MCPSERV.CLUB
rinadelph

Agent-MCP

MCP Server

Coordinated AI development with parallel agents and persistent knowledge

Active(72)
972stars
2views
Updated 12 days ago

About

Agent-MCP is a Multi-Agent Collaboration Protocol server that orchestrates specialized AI agents to work concurrently on large codebases, maintaining a persistent knowledge graph and intelligent task management for seamless, real‑time collaboration.

Capabilities

Resources
Access data sources
Tools
Execute functions
Prompts
Pre-built templates
Sampling
AI model interactions

Agent Network Visualization

Agent‑MCP is a next‑generation Multi‑Agent Collaboration Protocol that turns the experience of building AI‑powered software from a single, monolithic assistant into a coordinated team of specialized agents. It addresses the core pain points that arise when developers rely on one large language model: limited context windows, loss of knowledge across sessions, bottlenecks from sequential execution, and the lack of role specialization. By distributing responsibilities across multiple agents that share a persistent knowledge graph, Agent‑MCP keeps every piece of context intact and allows parallel work streams that mirror real software teams.
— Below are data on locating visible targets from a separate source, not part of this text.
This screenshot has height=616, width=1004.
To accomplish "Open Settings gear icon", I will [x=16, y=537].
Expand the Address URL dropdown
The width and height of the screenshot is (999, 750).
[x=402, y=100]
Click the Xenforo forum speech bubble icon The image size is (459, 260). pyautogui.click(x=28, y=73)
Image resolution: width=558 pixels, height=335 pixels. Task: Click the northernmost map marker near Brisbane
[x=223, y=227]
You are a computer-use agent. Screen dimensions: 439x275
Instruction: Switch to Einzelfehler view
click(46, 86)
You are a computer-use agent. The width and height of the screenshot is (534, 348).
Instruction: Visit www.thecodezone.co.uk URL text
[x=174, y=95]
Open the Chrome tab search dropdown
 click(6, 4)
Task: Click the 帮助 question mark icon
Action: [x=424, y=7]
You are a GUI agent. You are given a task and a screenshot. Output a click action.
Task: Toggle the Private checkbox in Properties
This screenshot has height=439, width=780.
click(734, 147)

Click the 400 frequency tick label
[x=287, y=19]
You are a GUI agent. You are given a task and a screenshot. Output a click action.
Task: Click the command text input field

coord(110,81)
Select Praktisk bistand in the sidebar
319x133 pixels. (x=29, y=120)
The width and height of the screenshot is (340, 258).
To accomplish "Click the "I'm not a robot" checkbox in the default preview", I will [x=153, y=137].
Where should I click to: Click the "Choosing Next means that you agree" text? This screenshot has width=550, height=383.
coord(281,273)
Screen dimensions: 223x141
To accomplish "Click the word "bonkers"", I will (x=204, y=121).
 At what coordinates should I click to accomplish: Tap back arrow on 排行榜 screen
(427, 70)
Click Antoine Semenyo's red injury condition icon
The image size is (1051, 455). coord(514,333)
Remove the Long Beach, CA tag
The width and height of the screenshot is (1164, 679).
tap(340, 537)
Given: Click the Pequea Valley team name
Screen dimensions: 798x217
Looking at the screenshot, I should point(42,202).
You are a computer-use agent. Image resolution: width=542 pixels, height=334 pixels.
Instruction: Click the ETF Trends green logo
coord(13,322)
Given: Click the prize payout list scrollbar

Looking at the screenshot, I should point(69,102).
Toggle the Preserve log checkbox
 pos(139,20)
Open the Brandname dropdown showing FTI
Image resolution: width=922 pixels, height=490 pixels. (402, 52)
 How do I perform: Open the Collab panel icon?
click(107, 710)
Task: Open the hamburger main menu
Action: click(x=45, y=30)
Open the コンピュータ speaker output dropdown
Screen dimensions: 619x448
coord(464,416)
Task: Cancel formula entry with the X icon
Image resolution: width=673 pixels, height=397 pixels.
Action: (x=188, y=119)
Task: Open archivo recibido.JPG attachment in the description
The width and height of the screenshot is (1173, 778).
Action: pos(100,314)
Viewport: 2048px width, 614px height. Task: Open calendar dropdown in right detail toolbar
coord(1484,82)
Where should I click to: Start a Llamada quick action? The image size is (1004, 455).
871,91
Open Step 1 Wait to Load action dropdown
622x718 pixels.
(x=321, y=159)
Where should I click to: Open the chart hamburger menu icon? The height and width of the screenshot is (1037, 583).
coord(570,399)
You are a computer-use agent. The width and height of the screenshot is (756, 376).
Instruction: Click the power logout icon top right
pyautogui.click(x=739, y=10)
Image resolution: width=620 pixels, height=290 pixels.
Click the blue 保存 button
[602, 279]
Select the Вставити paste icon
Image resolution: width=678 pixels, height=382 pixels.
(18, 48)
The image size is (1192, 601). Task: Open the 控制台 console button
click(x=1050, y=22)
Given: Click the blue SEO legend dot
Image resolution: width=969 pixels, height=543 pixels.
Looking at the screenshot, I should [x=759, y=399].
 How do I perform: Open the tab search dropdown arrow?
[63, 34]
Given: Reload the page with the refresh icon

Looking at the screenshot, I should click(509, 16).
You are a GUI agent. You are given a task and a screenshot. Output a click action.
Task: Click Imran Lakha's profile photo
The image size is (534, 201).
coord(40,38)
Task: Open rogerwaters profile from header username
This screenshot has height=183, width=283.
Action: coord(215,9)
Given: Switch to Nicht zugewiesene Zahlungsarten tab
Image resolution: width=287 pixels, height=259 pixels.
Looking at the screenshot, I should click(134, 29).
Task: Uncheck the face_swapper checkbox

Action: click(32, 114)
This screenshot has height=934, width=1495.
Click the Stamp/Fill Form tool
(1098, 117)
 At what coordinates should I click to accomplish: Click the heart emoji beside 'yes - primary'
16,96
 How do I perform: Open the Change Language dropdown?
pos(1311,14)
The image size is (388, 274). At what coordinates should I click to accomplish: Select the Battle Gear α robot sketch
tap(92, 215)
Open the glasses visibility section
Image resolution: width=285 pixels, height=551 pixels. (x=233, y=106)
At its heart, the server exposes a rich set of MCP resources. Clients can query or update a memory bank that stores the entire project context as searchable graph nodes, ensuring no requirement or architectural decision is forgotten between interactions. Agents are represented as distinct MCP endpoints; each can be instantiated with a specific skill set—API client, UI builder, testing harness, or documentation generator—and can be orchestrated through the server’s task‑management API. The orchestration layer automatically resolves dependencies, prevents conflicting edits, and tracks agent status in real time, providing a mission‑control style dashboard that visualizes agents (blue nodes), context entries (purple nodes), and collaboration links.

Developers benefit from this architecture in several concrete scenarios. When adding a new feature to a large codebase, one agent can draft the backend logic while another drafts corresponding UI components, both drawing from a shared knowledge graph that contains design patterns and previous implementations. In continuous integration pipelines, dedicated agents can run tests, lint code, and generate release notes concurrently, all coordinated by the server. Because each agent operates within its own context window, the system scales to projects that would otherwise exceed a single model’s token limits.

Integration with existing AI workflows is straightforward: any client that understands the MCP can send task requests to Agent‑MCP, receive agent responses, and incorporate them into their development pipeline. The server’s real‑time visualization is optional but highly valuable for debugging and monitoring, giving teams a clear view of who is working on what and how knowledge flows between agents. Unique to Agent‑MCP is its combination of a persistent, searchable memory bank with intelligent task scheduling and live collaboration dashboards—features that are rarely found together in other multi‑agent frameworks. This makes Agent‑MCP an indispensable tool for developers who need scalable, specialized AI assistance in complex software projects.